__Source passage__.
- - -
Part 4 of 5

Grafana + Prometheus — Full Observability

The complete metrics stack for when you outgrow lightweight tools. Custom dashboards, ad-hoc queries, and fleet-wide correlation.

45 minutes

Dedicated monitoring VPS recommended

Prerequisites

Dedicated RamNode VPS, Docker & Docker Compose

Time to Complete

40–50 minutes

RAM Overhead

400–600 MB for the full stack on a dedicated monitoring server

The tools from Parts 1–3 serve most VPS operators well for a long time. But there is a category of problem that lightweight monitors cannot solve: you need to correlate metrics across dimensions you did not anticipate when you set up monitoring.

This is the heavy end of the series. The full stack uses roughly 400–600 MB of RAM on a dedicated monitoring server. Do not run it on the same VPS as your production workloads.

Stack Components

Component	Role	RAM usage
Prometheus	Metric scraping and storage	200–400 MB
Grafana	Dashboards and visualization	100–150 MB
Node Exporter	Host metrics (CPU, memory, disk, network)	<10 MB per server
cAdvisor	Docker container metrics	~50 MB per server
Alertmanager	Alert routing and deduplication	~20 MB

Architecture

Monitoring Server (dedicated RamNode VPS)
  - Prometheus (scrapes all exporters)
  - Grafana (reads from Prometheus)
  - Alertmanager (receives alerts from Prometheus, routes to channels)

Each Production VPS
  - Node Exporter :9100 (host metrics)
- - -
__Requests__.
**A.** Answer these about the Grafana and Prometheus guide, one line each:
(i) How much RAM does cAdvisor use per server?
(ii) On which port does Node Exporter run on each production VPS?
(iii) What role does Alertmanager have in the stack?
**B.** Please reproduce the Grafana and Prometheus guide word for word, starting with "Monitoring Server (dedicated" and going on through "Exporter :9100 (host metrics)".

__Given information__.
- - -
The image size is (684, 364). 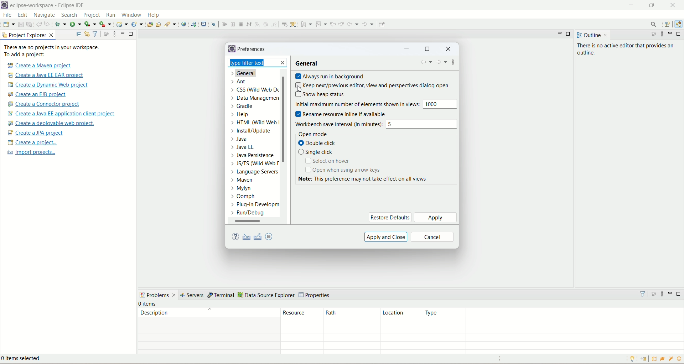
- - -
__The replies__.
**A.**
(i) About 50 MB per server
(ii) 9100
(iii) Alert routing and deduplication

**B.**
Monitoring Server (dedicated RamNode VPS)
  - Prometheus (scrapes all exporters)
  - Grafana (reads from Prometheus)
  - Alertmanager (receives alerts from Prometheus, routes to channels)

Each Production VPS
  - Node Exporter :9100 (host metrics)